Observing coral reefs in the wild often reveals just how dynamic these ecosystems are. I have written about this before of course, but I’ve turned up a few images that show a reef in the Red Sea busily regrowing.
It is possible that aquarists might not realize just how much bulk corals can amass and how much their growth is based on corals growing on other corals. In these images I hope to show you a section of shallow reef I came across in the Red Sea that shows healthy and vigorous growth of SPS corals growing over other species, alive and dead.
Here’s the reef flat, lots of Pocillopora and Seriatopora. This is a hard location to succeed in, given wave action and storms.
A few meters deeper and slightly easier conditions result in good growth of acroporids and Porites.

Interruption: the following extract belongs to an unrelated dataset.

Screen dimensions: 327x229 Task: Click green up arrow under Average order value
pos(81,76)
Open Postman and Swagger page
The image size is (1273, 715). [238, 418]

Now, look at this formation. Once a large table-forming acroporid, it is now a mass of competing colonies and even a tridacnid or two. However, the survival of these corals is in doubt; as the formation’s weight and ‘sail area’ increases, a good storm or plain old gravity will send these corals to the rubble zone below. That will bring new opportunities for species below and explain why you sometimes find isolated tridacnids on the substrate.
Here’s another outgrowth that will one day fall.
Of course, the rubble that falls from the high growth areas of the shallows and props the reef up takes a long time, but this is how the reef inexorably marches outward.